> _Description of the task_
Only the lines from the one with "This screenshot has width=447, height=367." through the last line of the data below are to be duplicated, exactly and without pictures.

[Saved entries]
= Beginning of Section =

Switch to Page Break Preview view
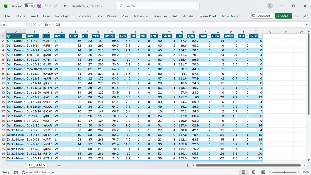Screen dimensions: 311x175 [263, 172]
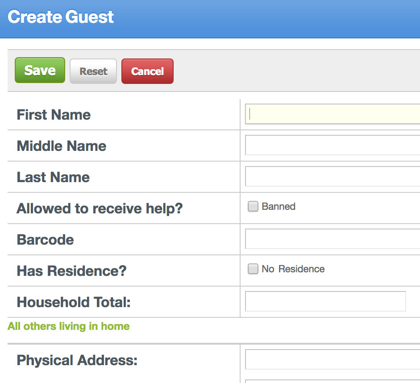Click the First Name field label
420x383 pixels.
tap(54, 115)
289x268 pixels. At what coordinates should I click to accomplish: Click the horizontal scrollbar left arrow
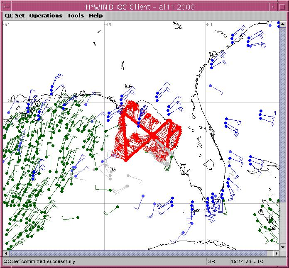[6, 253]
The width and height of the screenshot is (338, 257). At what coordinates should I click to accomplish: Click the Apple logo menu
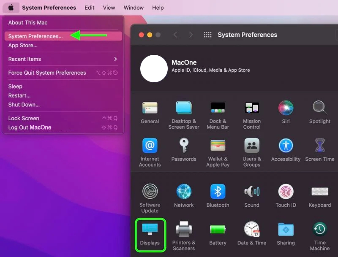[x=11, y=8]
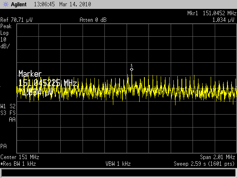Click the empty status message bar
The image size is (237, 178).
click(119, 173)
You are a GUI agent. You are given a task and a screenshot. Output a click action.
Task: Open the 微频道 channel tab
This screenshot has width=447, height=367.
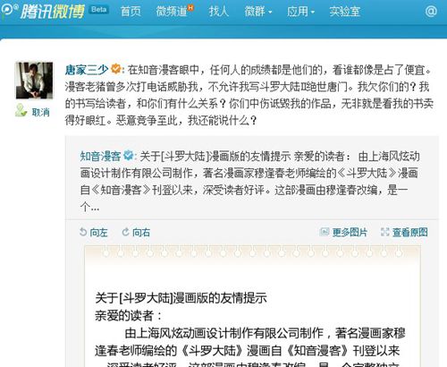174,11
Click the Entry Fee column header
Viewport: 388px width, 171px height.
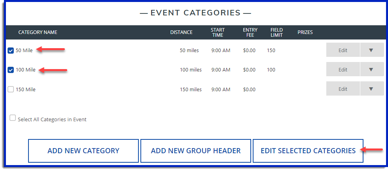point(250,32)
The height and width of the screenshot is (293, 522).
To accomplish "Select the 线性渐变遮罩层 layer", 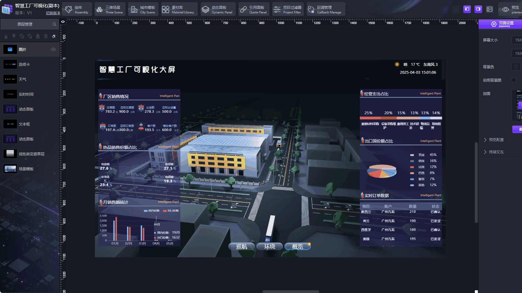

= End of Section =

> _Response to the task_
This screenshot has width=447, height=367.
174,11
Click the Entry Fee column header
Viewport: 388px width, 171px height.
point(250,32)
The height and width of the screenshot is (293, 522).
To accomplish "Select the 线性渐变遮罩层 layer", 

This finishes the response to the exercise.